She quickly realizes that by tweaking one number, changing
the weight of the fun category from 1 to 2, she can cause the SUV to
win with a score of 38 (versus 37 for the sedan and 32 for the minivan).
I have to work harder, but if I tweak two numbers, changing the cost score of
the minivan from 5 to 6 and the efficiency score of the sedan from 5 to 4, then I
can make the minivan win with a score of 33 (versus 32 for both the SUV and the sedan).
Note that there are several other tweaks that each of us could have made that would
have achieved our respective goals.
Given the inital weights and scores, as well as the zero-based index desired
of the alternative that you want to win, determine the minimum number of tweaks needed to
make your chosen alternative win. To win, your chosen alternative must end up with a score
strictly higher than all the other alternatives--ties are not good enough. A single
tweak involves changing the value of a particular weight or a particular score up or
down by one. The same number cannot be tweaked more than once, and a tweak may not cause
a weight or a score to exceed 9 or drop below 1. If no amount of tweaking can make your
chosen alternative win, return -1.
weights will be given as a int[], and scores will be given as a String[].

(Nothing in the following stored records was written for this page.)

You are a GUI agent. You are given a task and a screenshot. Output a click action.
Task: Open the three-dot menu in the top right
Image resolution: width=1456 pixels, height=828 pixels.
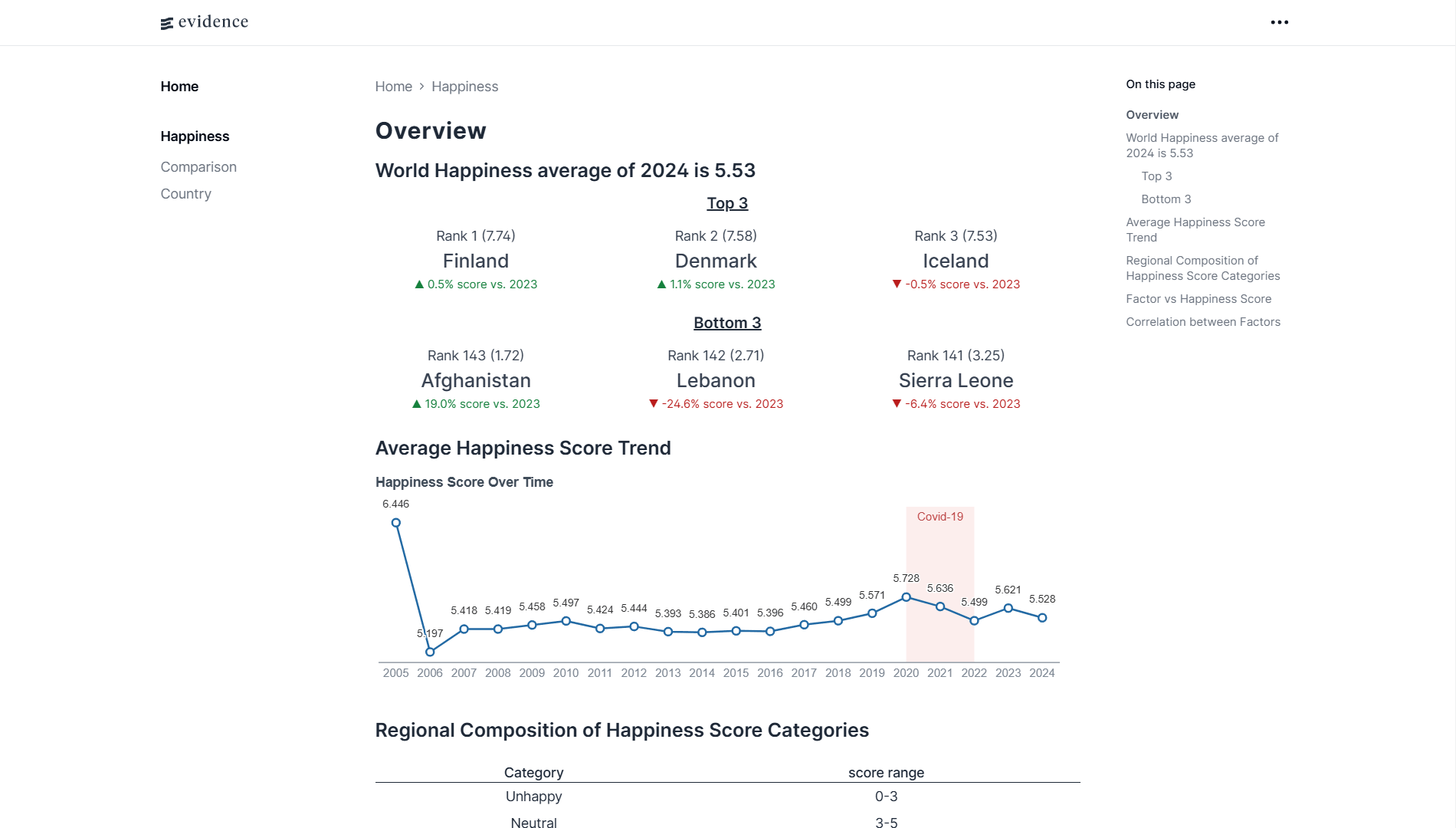point(1280,22)
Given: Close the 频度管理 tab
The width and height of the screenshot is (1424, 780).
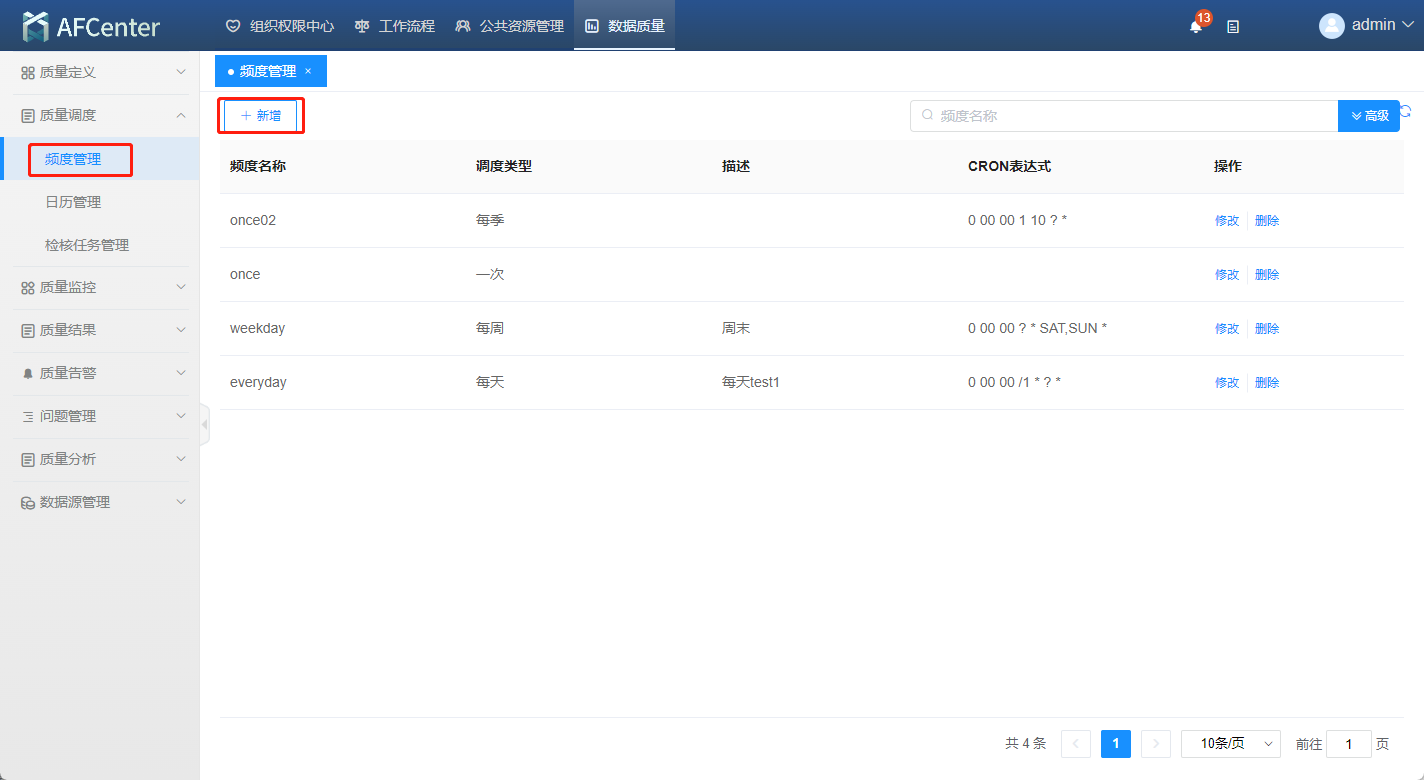Looking at the screenshot, I should [x=308, y=71].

Element J of weights is the weight for category J, and element I of scores contains the scores for alternative I. Within element I of scores, character J represents the score for alternative I
in category J. In the example above, weights would be { 3, 2, 1, 1 } and scores would be
{ "6354", "5532", "4626" }, with desired=2 for the SUV and desired=1 for the minivan. (See Examples 0 and 1.)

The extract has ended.